TASK REQUIREMENTS: When a line of the material has the word "arrow" in it, copy that line.

---------- LISTED RECORDS ----------

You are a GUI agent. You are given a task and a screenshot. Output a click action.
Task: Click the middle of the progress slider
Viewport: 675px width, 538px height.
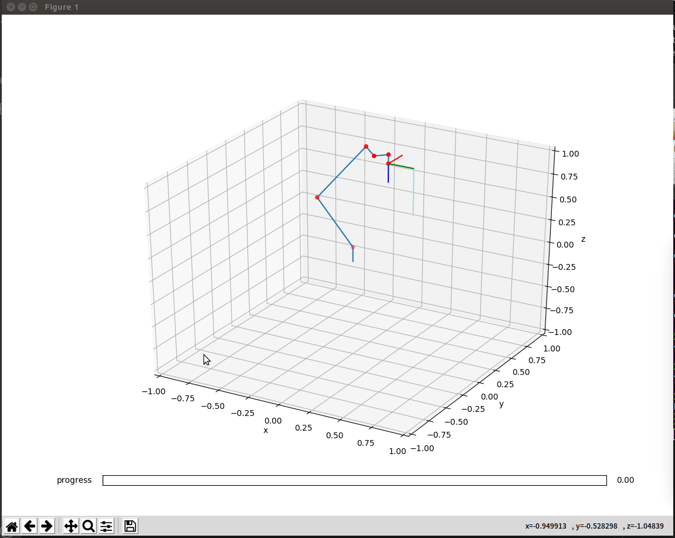pyautogui.click(x=354, y=480)
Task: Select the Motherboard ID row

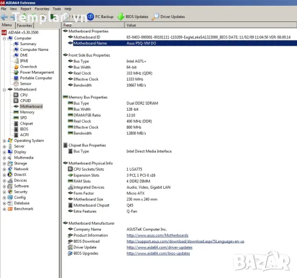Action: click(x=179, y=37)
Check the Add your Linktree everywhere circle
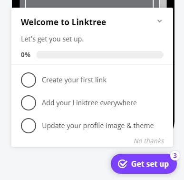 coord(29,103)
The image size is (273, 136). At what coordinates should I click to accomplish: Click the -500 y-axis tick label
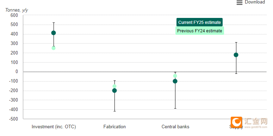click(x=14, y=119)
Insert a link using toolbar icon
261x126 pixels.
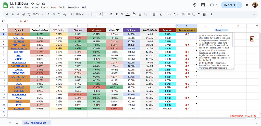point(183,14)
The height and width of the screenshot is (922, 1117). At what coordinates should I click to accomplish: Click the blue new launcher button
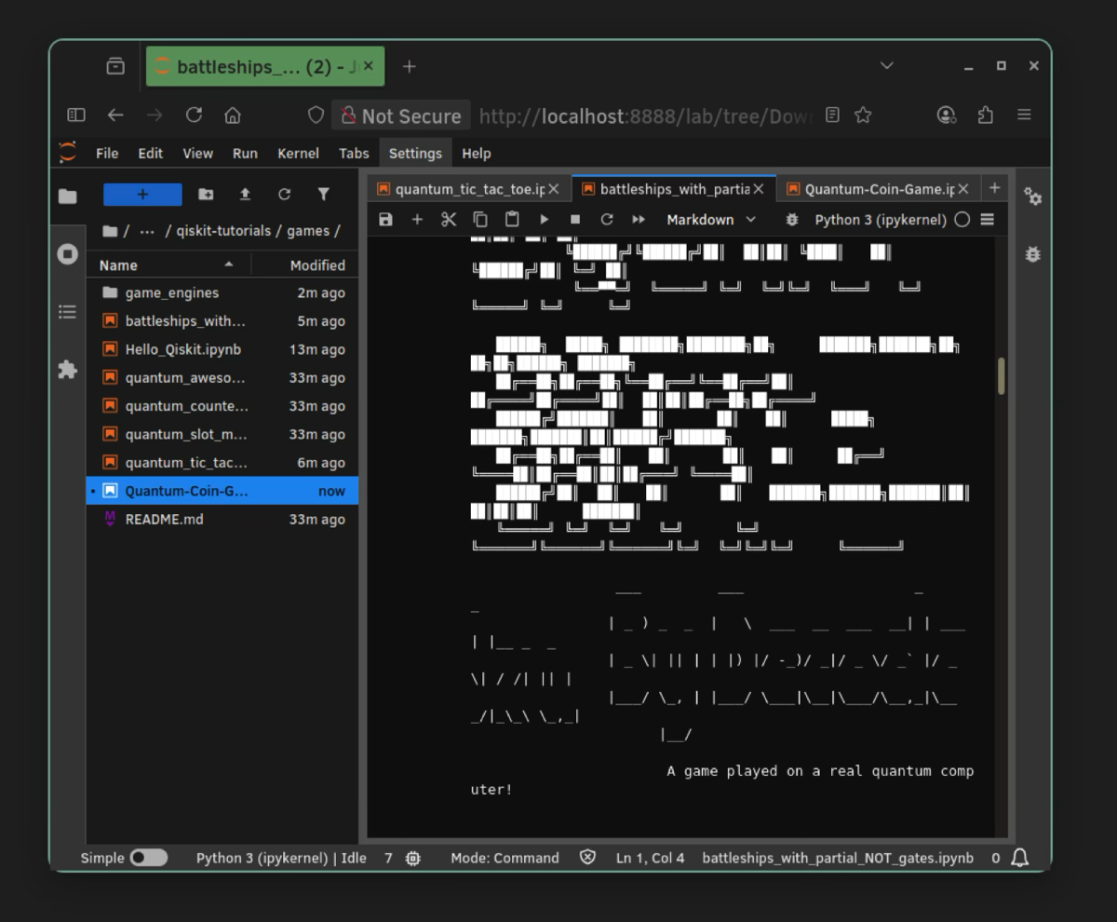pos(142,194)
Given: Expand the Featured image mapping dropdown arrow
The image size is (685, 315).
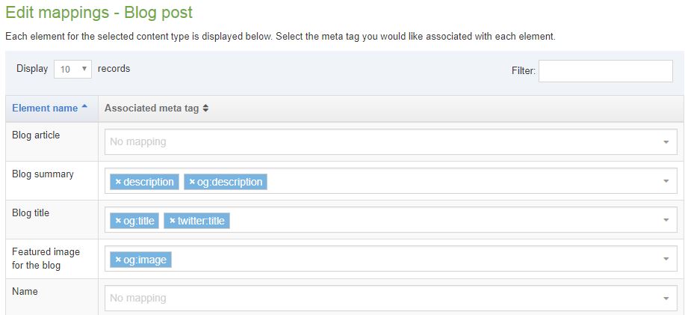Looking at the screenshot, I should tap(666, 259).
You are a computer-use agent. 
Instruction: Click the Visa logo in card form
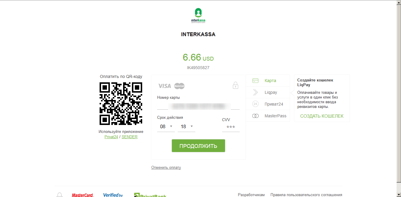[x=165, y=86]
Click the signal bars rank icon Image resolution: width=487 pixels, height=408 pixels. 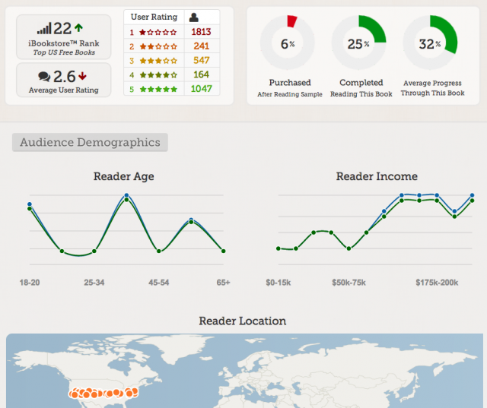pyautogui.click(x=44, y=29)
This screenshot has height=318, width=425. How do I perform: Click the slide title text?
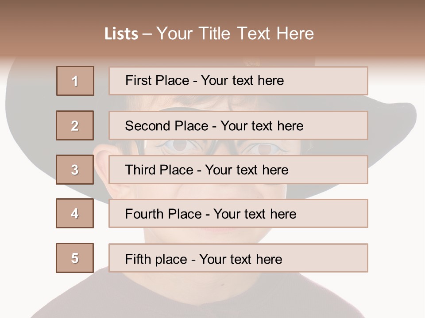click(209, 34)
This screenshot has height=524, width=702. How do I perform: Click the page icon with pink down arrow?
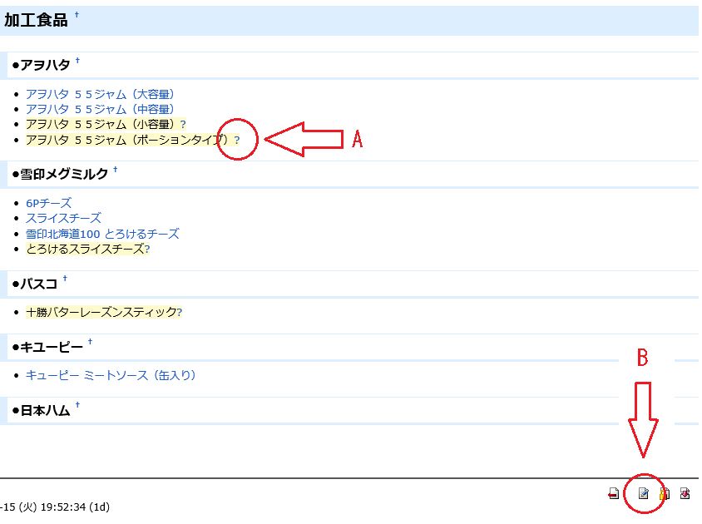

----------

YOUR SOLUTION:
Given: Expand the Featured image mapping dropdown arrow
This screenshot has height=524, width=702. How do I perform: Click the page icon with pink down arrow?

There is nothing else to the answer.